*** Given data ***

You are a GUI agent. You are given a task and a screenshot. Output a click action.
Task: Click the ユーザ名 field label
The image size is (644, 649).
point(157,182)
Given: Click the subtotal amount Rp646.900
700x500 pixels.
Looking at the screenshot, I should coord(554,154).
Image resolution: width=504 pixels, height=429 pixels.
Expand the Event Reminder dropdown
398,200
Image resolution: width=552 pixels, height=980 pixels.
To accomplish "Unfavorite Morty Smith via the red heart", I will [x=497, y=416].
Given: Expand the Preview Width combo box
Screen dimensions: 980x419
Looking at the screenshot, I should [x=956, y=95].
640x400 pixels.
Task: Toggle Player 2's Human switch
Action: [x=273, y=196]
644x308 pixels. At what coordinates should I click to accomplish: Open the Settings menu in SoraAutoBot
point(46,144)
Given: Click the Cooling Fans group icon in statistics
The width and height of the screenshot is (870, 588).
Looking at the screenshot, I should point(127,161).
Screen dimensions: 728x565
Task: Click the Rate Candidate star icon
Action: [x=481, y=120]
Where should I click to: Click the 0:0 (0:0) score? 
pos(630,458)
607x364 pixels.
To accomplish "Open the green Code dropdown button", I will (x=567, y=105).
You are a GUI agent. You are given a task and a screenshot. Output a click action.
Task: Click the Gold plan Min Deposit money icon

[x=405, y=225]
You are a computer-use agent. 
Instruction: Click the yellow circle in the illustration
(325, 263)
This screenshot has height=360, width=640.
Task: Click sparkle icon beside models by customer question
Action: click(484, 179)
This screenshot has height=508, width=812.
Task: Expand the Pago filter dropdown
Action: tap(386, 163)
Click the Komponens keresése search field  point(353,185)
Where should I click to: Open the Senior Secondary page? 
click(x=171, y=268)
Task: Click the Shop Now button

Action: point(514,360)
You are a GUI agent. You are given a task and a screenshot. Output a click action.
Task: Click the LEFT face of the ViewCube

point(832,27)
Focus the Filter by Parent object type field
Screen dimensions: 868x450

*** End of Given data ***

What is expected
Reply with the lines from the first line of the entries through the line that contains "Given: Expand the Preview Width combo box", repeated exactly with both ends kept, and with nothing else.

Reply to the task
You are a GUI agent. You are given a task and a screenshot. Output a click action.
Task: Click the ユーザ名 field label
The image size is (644, 649).
point(157,182)
Given: Click the subtotal amount Rp646.900
700x500 pixels.
Looking at the screenshot, I should coord(554,154).
Image resolution: width=504 pixels, height=429 pixels.
Expand the Event Reminder dropdown
398,200
Image resolution: width=552 pixels, height=980 pixels.
To accomplish "Unfavorite Morty Smith via the red heart", I will [x=497, y=416].
Given: Expand the Preview Width combo box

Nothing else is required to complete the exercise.